Quadruple Marker!!!!


----------



## cobe killer (Apr 13, 2008)

holy cow what a sword!!!!! congrats on a monster and your first.:thumbup::thumbup::thumbup::thumbup:


----------



## smooth seas (Feb 23, 2010)

u sell that one to the fish markets youll get several hundred dollar bills.


----------



## feelin' wright (Oct 7, 2007)

That is a fine one. Congrats...


----------



## TightLines172 (May 13, 2011)

Amazing! That fish is nearly the size of my whole boat! :bowdown


----------



## ateupwitit (May 26, 2008)

now that's now you set the precedence on a first time catch!!!


----------



## Pinksnappertrapper (Dec 7, 2007)

Congrats, Great fish


----------



## Fajah (Apr 8, 2009)

Nice fish, long haul to the keys from pcola:yes:


----------



## user6993 (Feb 15, 2009)

WOW What a fish. We hope to do the same thing next week. Maybe they will be swimming up and down the wall still.
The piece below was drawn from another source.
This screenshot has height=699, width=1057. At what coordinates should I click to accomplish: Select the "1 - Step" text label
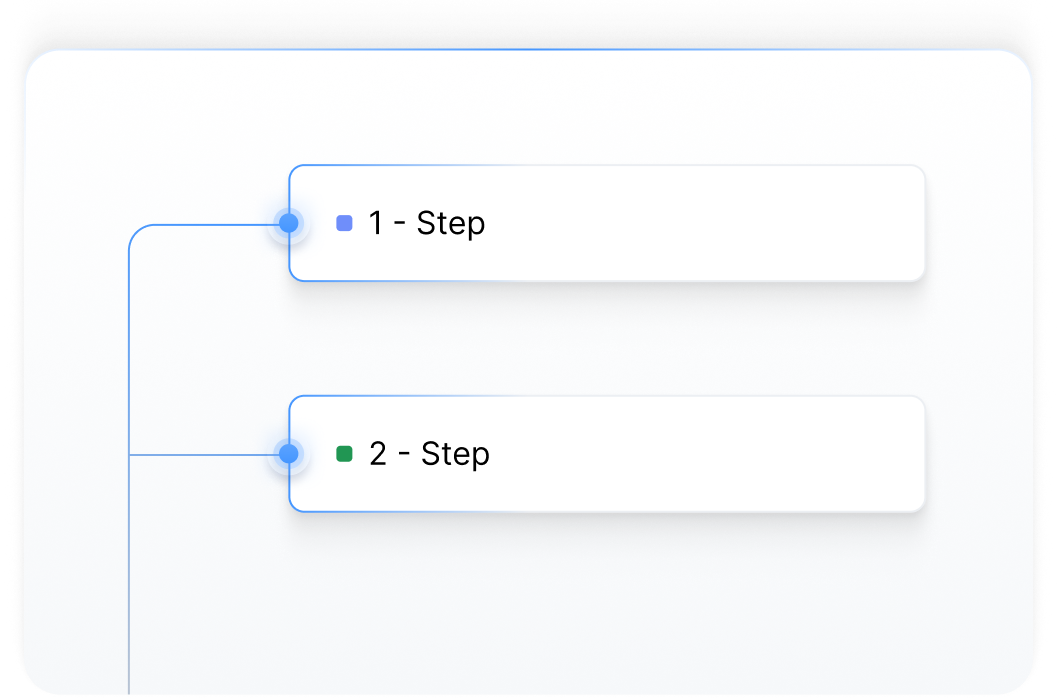tap(427, 223)
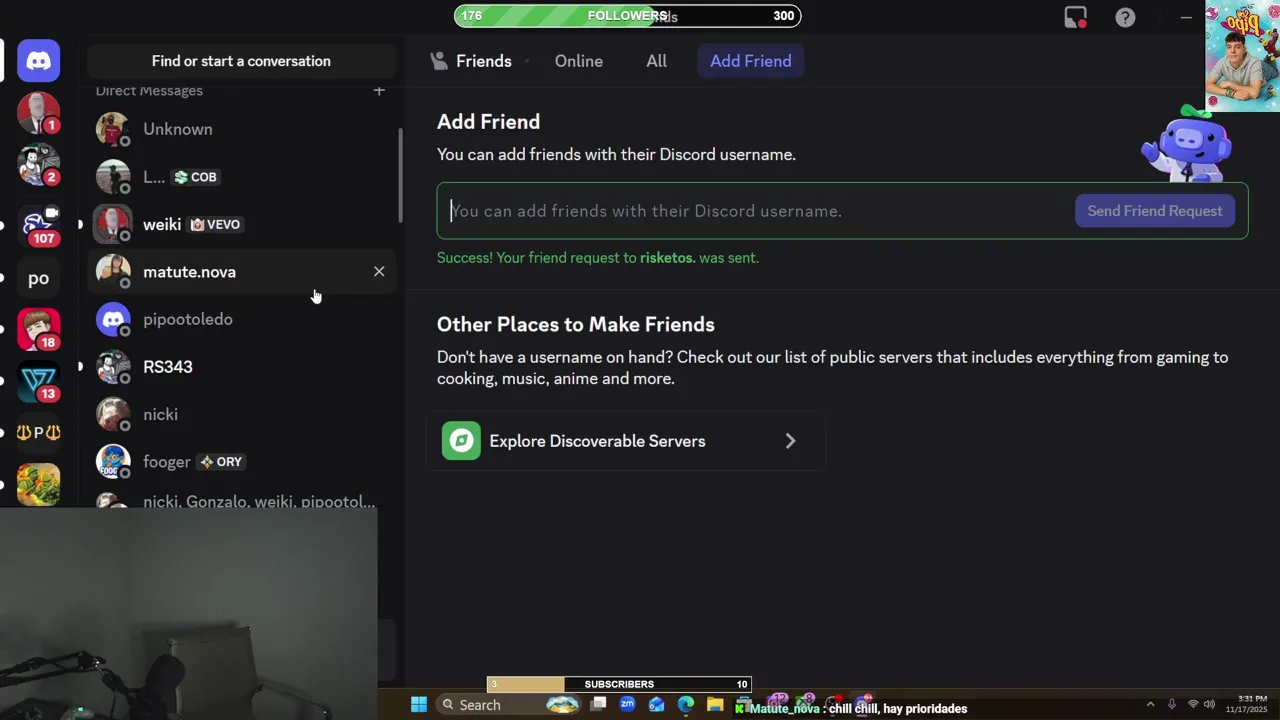Expand the system tray hidden icons chevron

coord(1150,705)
Congrates again on a magnificent fish. Gene


----------



## Jason (Oct 2, 2007)

Great job!!! Nice meals ahead!!!:thumbsup:


----------



## Kim (Aug 5, 2008)

Gene was exact in describing that fish, magnificent! That guy will have a problem though, it's going to be hard to top that fish, but then again he has the satisfaction of knowing he snagged a monster first time on the dance floor.


----------



## Madison Swanson (Jun 4, 2011)

very dissapointed that you kept that sailfish... would have put it back.


----------



## BILL_MONEY (Feb 17, 2009)

WOW.... great catch ... as for the above post... the fish died on the line so it would have been wastfull to let let the fish go...


----------



## JoeyWelch (Sep 25, 2009)

madison swanson said:


> very dissapointed that you kept that sailfish... Would have put it back.


huh??


----------



## FenderBender (Oct 2, 2007)

What a beast, great fish guys!


----------



## hjorgan (Sep 30, 2007)

*Great catch and what a story*

One in the boat is worth 20 on a long line. That fish would have wrecked this old back and arms. To do battle with that beast is a legend. Good going and go do it again!


----------



## MGlover54 (May 11, 2011)

Madison Swanson said:


> very dissapointed that you kept that sailfish... would have put it back.


Did you not read the story?

It DROWNED itself. It was dead and dead weight after coming back up from diving again 40' away from the boat into 2000' of water.

Sure....throw it back. Shark food at that point.


----------



## marlinchaser (Oct 11, 2007)

Madison Swanson said:


> very dissapointed that you kept that sailfish... would have put it back.


What "sailfish"??? It was a swordfish and it died on the line. Swordfish are prized for their food value just as red snapper are!!! :fishslap:


----------



## fish construction (Sep 3, 2009)

Awsome fish. Swords up! Triple marker! Islamorada is some good fishing.


----------



## Madison Swanson (Jun 4, 2011)

MGlover54 said:


> Did you not read the story?
> 
> It DROWNED itself. It was dead and dead weight after coming back up from diving again 40' away from the boat into 2000' of water.
> 
> Sure....throw it back. Shark food at that point.


Didn't read the story.. sorry guys. just saw the picture


----------



## Madison Swanson (Jun 4, 2011)

try not to take things so seriously... good lord.


----------



## Lil' Ti (Feb 16, 2009)

holy cow bat man. That might get you itchin for a little more fun


----------



## MGlover54 (May 11, 2011)

Madison Swanson said:


> Didn't read the story.. sorry guys. just saw the picture


Is this the exception to "a picture is worth a thousand words?"


----------



## baldona523 (Mar 2, 2008)

Madison Swanson said:


> Didn't read the story.. sorry guys. just saw the picture


So how do you explain calling it a sailfish? It clearly did not look like a sailfish in the picture.

Great fish.


----------



## Redneckracoon (Jun 8, 2011)

now THAT is a fish! congrats on your first! :thumbsup::thumbup:


_____________________

******** rule :red_indian:


----------